## What you are asked to do
Print only the closing part of the entries. It starts at the line containing "The height and" and includes the final line, exactly as written.

## Task inputs
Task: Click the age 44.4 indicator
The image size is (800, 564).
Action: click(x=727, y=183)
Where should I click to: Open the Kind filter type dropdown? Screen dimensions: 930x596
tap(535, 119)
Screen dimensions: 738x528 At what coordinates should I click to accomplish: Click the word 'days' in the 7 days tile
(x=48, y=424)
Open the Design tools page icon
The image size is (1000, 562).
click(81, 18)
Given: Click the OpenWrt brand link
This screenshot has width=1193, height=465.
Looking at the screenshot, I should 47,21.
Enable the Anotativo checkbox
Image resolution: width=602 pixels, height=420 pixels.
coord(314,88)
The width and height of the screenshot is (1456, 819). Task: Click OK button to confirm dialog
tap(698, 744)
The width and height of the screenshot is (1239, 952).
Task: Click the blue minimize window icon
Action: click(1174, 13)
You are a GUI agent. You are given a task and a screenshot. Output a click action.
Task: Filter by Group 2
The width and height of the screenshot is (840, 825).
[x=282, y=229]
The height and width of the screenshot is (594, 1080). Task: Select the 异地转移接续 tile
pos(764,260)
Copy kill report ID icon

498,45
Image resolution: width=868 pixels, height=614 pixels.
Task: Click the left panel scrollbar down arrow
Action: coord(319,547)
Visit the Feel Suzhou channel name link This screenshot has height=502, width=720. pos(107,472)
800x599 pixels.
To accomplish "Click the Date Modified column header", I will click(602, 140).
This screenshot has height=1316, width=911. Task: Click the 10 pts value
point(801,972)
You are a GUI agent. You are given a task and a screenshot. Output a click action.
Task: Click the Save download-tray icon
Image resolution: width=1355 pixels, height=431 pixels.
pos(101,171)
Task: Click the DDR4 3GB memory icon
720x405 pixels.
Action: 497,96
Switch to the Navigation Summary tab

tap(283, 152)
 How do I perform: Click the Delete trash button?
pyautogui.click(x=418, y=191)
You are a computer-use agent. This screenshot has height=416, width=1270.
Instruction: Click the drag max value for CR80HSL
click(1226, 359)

## Solution to the problem
The height and width of the screenshot is (594, 1080). Task: Select the 异地转移接续 tile
pos(764,260)
Copy kill report ID icon

498,45
Image resolution: width=868 pixels, height=614 pixels.
Task: Click the left panel scrollbar down arrow
Action: coord(319,547)
Visit the Feel Suzhou channel name link This screenshot has height=502, width=720. pos(107,472)
800x599 pixels.
To accomplish "Click the Date Modified column header", I will click(602, 140).
This screenshot has height=1316, width=911. Task: Click the 10 pts value
point(801,972)
You are a GUI agent. You are given a task and a screenshot. Output a click action.
Task: Click the Save download-tray icon
Image resolution: width=1355 pixels, height=431 pixels.
pos(101,171)
Task: Click the DDR4 3GB memory icon
720x405 pixels.
Action: 497,96
Switch to the Navigation Summary tab

tap(283, 152)
 How do I perform: Click the Delete trash button?
pyautogui.click(x=418, y=191)
You are a computer-use agent. This screenshot has height=416, width=1270.
Instruction: Click the drag max value for CR80HSL
click(1226, 359)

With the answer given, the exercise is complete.